ARTICLE
13 September 2013

Seeking legal advice is an employee's workplace right

HR
Holding Redlich

Contributor

Holding Redlich, a national commercial law firm with offices in Melbourne, Canberra, Sydney, Brisbane, and Cairns, delivers tailored solutions with expert legal thinking and industry knowledge, prioritizing client partnerships.
A recent ruling confirmed the broad protections for employees making complaints or inquiries in relation to employment.
Australia Employment and HR

A recent Federal Court ruling (Murrihy v Betezy.com.au Pty Ltd [2013] FCA 908) has confirmed the broad application of the protection provided by Part 3-1 of the Fair Work Act 2009 (Cth) (FW Act) for employees making complaints or inquiries in relation to their employment.

An employee complained to the Chief Executive Officer of her employer about the failure to pay her commissions due under an agreement. The employee said that if the commissions were not paid, she would get legal advice. The Court found that, the CEO responded by threatening the employee that, if she took legal advice about her unpaid remuneration and commissions, she would be fired.

Section 340 of the FW Act is contravened by an employer if they threaten to take adverse action against an employee because they propose to make a complaint or inquiry in relation to their employment.

Is this protection confined to complaints or inquiries directed to the employer? It is clear from this case that it also covers inquiries directed to lawyers. The Court noted that "an employee should be able to have recourse to his or her solicitor, without the fear of repercussions in the nature of "adverse action" taken by the employer".

Some other points emerging from the case include:

  • The employee relied on covert recordings of key conversations. In some States and territories recording a private conversation without the consent of the other parties may be illegal. Courts and tribunals may exercise discretion not to admit into evidence recordings that might have been illegally obtained or made. This was clearly not an issue in this case.
  • The employer suspended the employee without pay and discontinued her access from the employer's computer system. The Court ruled that this amounted to adverse action. The employer argued this action was taken in response to allegations of Cabcharge misuse. The Court rejected this and found that the action was taken because of the complaints made by the employee about underpayments and her involvement of lawyers to make those complaints. Therefore the adverse action was taken for reasons prohibited under s 340 of the FW Act.

Understand your obligations as an employer to commission-based employees

The decision also throws up some interesting issues arising in commission-based employment.

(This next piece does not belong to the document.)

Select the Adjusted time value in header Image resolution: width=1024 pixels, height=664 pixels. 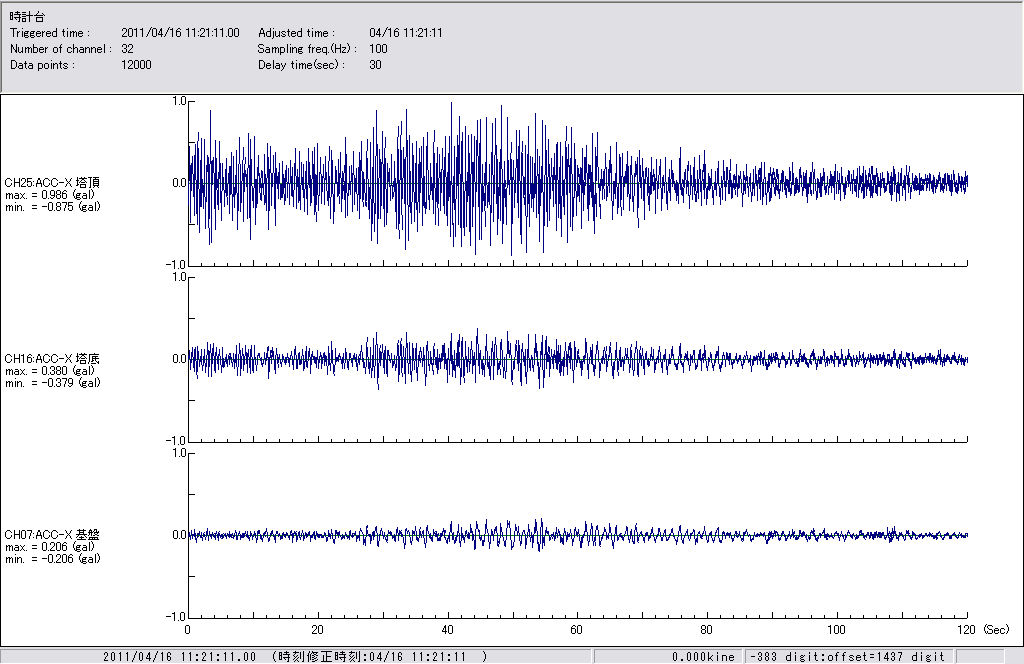point(405,33)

The employee entered into commission agreements under which she was entitled to a commission of 1% calculated on revenue generated by certain generic or "white label" websites developed by the employee.

However the employer failed to pay any commission to the employee under these agreements, and the employee claimed the amounts as an underpayment.

Among the matters raised in its defence, the employer argued that the employee had failed to prove the amount the employer owed under commission agreements. This was largely due to the fact that the employer had failed to keep records that were necessary to allow the calculation of these commissions, such as records of when each punter's betting session ends.

However the Court ruled that, by failing to maintain the records required to allow actual calculation of commissions, the employer breached an implied duty of co-operation under the contract to do all such things as were necessary on its part to enable the employee to have the benefit of the contract. The Court accepted the employee's proxy proposal for estimating her commission entitlement which was not based on actual data relating to betting revenue.

Furthermore, by not paying commissions at least monthly the employer was found to have contravened s 323 of the FW Act. Section 323 provides that an employer must pay an employee amounts payable to the employee in relation to the performance of work in full at least monthly. Contravention of this provision attracts a penalty, on the application of the employee concerned.

Lessons for employers

  • An employer electing to remunerate employees on a commission basis will have obligations to ensure the creation and retention of records that allow the commissions to be calculated and paid. Furthermore, once amounts are due and payable there is an obligation under the FW Act to remit the amounts to the employee in full at least once a month.
  • Employers who are negotiating with employees about a dispute or grievance should not take any detrimental action (or, as in this case, threaten to take any detrimental action) because they indicate a wish to seek legal advice or otherwise involve lawyers in the dispute. The protection would equally apply if other kinds of assistance were sought by the employee, such as a union.
  • Suspension of employees and termination of computer access constitutes adverse action and must not be motivated by the fact that the employee has an attribute or has engaged in an activity protected by Part 3-1 of the FW Act. Generally an employer can only suspend an employee on full pay.

The content of this article is intended to provide a general guide to the subject matter. Specialist advice should be sought about your specific circumstances.